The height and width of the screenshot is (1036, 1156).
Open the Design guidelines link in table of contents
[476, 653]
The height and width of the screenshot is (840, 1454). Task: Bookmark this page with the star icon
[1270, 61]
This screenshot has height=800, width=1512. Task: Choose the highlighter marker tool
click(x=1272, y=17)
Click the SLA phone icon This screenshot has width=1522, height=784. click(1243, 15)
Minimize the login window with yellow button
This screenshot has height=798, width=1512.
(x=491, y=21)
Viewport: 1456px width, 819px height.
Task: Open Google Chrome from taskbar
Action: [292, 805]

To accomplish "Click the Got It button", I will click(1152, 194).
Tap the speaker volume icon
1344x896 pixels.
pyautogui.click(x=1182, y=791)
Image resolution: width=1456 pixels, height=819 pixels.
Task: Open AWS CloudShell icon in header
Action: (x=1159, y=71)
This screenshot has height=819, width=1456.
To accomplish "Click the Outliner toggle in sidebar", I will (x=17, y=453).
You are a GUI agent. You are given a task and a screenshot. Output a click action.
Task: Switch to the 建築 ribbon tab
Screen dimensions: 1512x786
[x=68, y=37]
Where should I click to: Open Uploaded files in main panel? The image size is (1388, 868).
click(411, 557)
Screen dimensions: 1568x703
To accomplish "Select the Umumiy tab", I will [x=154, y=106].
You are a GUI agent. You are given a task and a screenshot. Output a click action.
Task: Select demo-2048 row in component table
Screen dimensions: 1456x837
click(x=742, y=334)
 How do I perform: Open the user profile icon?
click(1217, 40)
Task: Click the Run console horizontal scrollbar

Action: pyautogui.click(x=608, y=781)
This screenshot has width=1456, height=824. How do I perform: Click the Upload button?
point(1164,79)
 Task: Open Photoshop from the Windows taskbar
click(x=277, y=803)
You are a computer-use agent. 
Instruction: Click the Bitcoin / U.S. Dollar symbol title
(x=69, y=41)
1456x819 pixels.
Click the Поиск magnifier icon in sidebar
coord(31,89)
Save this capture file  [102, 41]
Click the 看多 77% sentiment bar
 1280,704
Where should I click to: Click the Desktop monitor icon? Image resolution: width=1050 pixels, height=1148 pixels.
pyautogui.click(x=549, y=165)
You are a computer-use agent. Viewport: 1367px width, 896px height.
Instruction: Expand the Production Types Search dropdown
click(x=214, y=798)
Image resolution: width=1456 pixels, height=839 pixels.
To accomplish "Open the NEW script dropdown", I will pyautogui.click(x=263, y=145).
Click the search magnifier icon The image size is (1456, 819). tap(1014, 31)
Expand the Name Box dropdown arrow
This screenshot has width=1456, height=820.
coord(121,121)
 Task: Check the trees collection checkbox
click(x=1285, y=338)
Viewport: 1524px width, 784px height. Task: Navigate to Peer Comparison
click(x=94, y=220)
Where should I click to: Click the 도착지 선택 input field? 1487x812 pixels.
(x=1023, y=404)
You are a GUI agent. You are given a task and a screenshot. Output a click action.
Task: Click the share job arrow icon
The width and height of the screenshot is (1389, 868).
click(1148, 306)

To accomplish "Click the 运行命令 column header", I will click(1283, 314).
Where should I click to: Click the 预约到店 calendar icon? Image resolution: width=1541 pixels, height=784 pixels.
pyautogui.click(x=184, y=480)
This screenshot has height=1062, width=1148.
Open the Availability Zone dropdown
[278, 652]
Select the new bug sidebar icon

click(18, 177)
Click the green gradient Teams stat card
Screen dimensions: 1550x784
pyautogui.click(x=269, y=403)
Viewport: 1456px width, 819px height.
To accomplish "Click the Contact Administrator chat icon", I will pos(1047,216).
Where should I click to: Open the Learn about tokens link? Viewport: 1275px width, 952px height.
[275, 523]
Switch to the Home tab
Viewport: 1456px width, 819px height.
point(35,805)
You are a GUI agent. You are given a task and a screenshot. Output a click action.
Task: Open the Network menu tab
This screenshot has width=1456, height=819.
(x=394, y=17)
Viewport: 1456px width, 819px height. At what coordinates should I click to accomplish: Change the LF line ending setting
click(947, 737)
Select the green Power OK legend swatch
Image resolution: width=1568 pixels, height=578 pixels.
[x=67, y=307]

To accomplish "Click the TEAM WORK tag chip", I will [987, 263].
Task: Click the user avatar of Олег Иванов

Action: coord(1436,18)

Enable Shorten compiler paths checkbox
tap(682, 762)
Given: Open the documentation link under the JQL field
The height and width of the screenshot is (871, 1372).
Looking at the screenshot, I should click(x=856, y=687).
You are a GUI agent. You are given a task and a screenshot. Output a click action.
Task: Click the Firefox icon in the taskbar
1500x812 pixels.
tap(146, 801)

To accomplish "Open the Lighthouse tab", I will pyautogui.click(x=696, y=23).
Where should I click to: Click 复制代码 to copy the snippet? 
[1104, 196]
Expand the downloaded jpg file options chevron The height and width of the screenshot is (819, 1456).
== == ==
To do – The answer is the data above, retyped exactly in full.

Expected answer –
The height and width of the screenshot is (1036, 1156).
Open the Design guidelines link in table of contents
[476, 653]
The height and width of the screenshot is (840, 1454). Task: Bookmark this page with the star icon
[1270, 61]
This screenshot has height=800, width=1512. Task: Choose the highlighter marker tool
click(x=1272, y=17)
Click the SLA phone icon This screenshot has width=1522, height=784. click(1243, 15)
Minimize the login window with yellow button
This screenshot has height=798, width=1512.
(x=491, y=21)
Viewport: 1456px width, 819px height.
Task: Open Google Chrome from taskbar
Action: [292, 805]

To accomplish "Click the Got It button", I will click(1152, 194).
Tap the speaker volume icon
1344x896 pixels.
pyautogui.click(x=1182, y=791)
Image resolution: width=1456 pixels, height=819 pixels.
Task: Open AWS CloudShell icon in header
Action: (x=1159, y=71)
This screenshot has height=819, width=1456.
To accomplish "Click the Outliner toggle in sidebar", I will (x=17, y=453).
You are a GUI agent. You are given a task and a screenshot. Output a click action.
Task: Switch to the 建築 ribbon tab
Screen dimensions: 1512x786
[x=68, y=37]
Where should I click to: Open Uploaded files in main panel? The image size is (1388, 868).
click(411, 557)
Screen dimensions: 1568x703
To accomplish "Select the Umumiy tab", I will [x=154, y=106].
You are a GUI agent. You are given a task and a screenshot. Output a click action.
Task: Select demo-2048 row in component table
Screen dimensions: 1456x837
click(x=742, y=334)
 How do I perform: Open the user profile icon?
click(1217, 40)
Task: Click the Run console horizontal scrollbar

Action: pyautogui.click(x=608, y=781)
This screenshot has width=1456, height=824. How do I perform: Click the Upload button?
point(1164,79)
 Task: Open Photoshop from the Windows taskbar
click(x=277, y=803)
You are a computer-use agent. 
Instruction: Click the Bitcoin / U.S. Dollar symbol title
(x=69, y=41)
1456x819 pixels.
Click the Поиск magnifier icon in sidebar
coord(31,89)
Save this capture file  [102, 41]
Click the 看多 77% sentiment bar
 1280,704
Where should I click to: Click the Desktop monitor icon? Image resolution: width=1050 pixels, height=1148 pixels.
pyautogui.click(x=549, y=165)
You are a computer-use agent. Viewport: 1367px width, 896px height.
Instruction: Expand the Production Types Search dropdown
click(x=214, y=798)
Image resolution: width=1456 pixels, height=839 pixels.
To accomplish "Open the NEW script dropdown", I will pyautogui.click(x=263, y=145).
Click the search magnifier icon The image size is (1456, 819). tap(1014, 31)
Expand the Name Box dropdown arrow
This screenshot has width=1456, height=820.
coord(121,121)
 Task: Check the trees collection checkbox
click(x=1285, y=338)
Viewport: 1524px width, 784px height. Task: Navigate to Peer Comparison
click(x=94, y=220)
Where should I click to: Click the 도착지 선택 input field? 1487x812 pixels.
(x=1023, y=404)
You are a GUI agent. You are given a task and a screenshot. Output a click action.
Task: Click the share job arrow icon
The width and height of the screenshot is (1389, 868).
click(1148, 306)

To accomplish "Click the 运行命令 column header", I will click(1283, 314).
Where should I click to: Click the 预约到店 calendar icon? Image resolution: width=1541 pixels, height=784 pixels.
pyautogui.click(x=184, y=480)
This screenshot has height=1062, width=1148.
Open the Availability Zone dropdown
[278, 652]
Select the new bug sidebar icon

click(18, 177)
Click the green gradient Teams stat card
Screen dimensions: 1550x784
pyautogui.click(x=269, y=403)
Viewport: 1456px width, 819px height.
To accomplish "Click the Contact Administrator chat icon", I will pos(1047,216).
Where should I click to: Open the Learn about tokens link? Viewport: 1275px width, 952px height.
[275, 523]
Switch to the Home tab
Viewport: 1456px width, 819px height.
point(35,805)
You are a GUI agent. You are given a task and a screenshot. Output a click action.
Task: Open the Network menu tab
This screenshot has width=1456, height=819.
(x=394, y=17)
Viewport: 1456px width, 819px height. At what coordinates should I click to accomplish: Change the LF line ending setting
click(947, 737)
Select the green Power OK legend swatch
Image resolution: width=1568 pixels, height=578 pixels.
[x=67, y=307]

To accomplish "Click the TEAM WORK tag chip", I will [987, 263].
Task: Click the user avatar of Олег Иванов

Action: coord(1436,18)

Enable Shorten compiler paths checkbox
tap(682, 762)
Given: Open the documentation link under the JQL field
The height and width of the screenshot is (871, 1372).
Looking at the screenshot, I should click(x=856, y=687).
You are a GUI agent. You are given a task and a screenshot. Output a click action.
Task: Click the Firefox icon in the taskbar
1500x812 pixels.
tap(146, 801)

To accomplish "Open the Lighthouse tab", I will pyautogui.click(x=696, y=23).
Where should I click to: Click 复制代码 to copy the snippet? 
[1104, 196]
Expand the downloaded jpg file options chevron The height and width of the screenshot is (819, 1456).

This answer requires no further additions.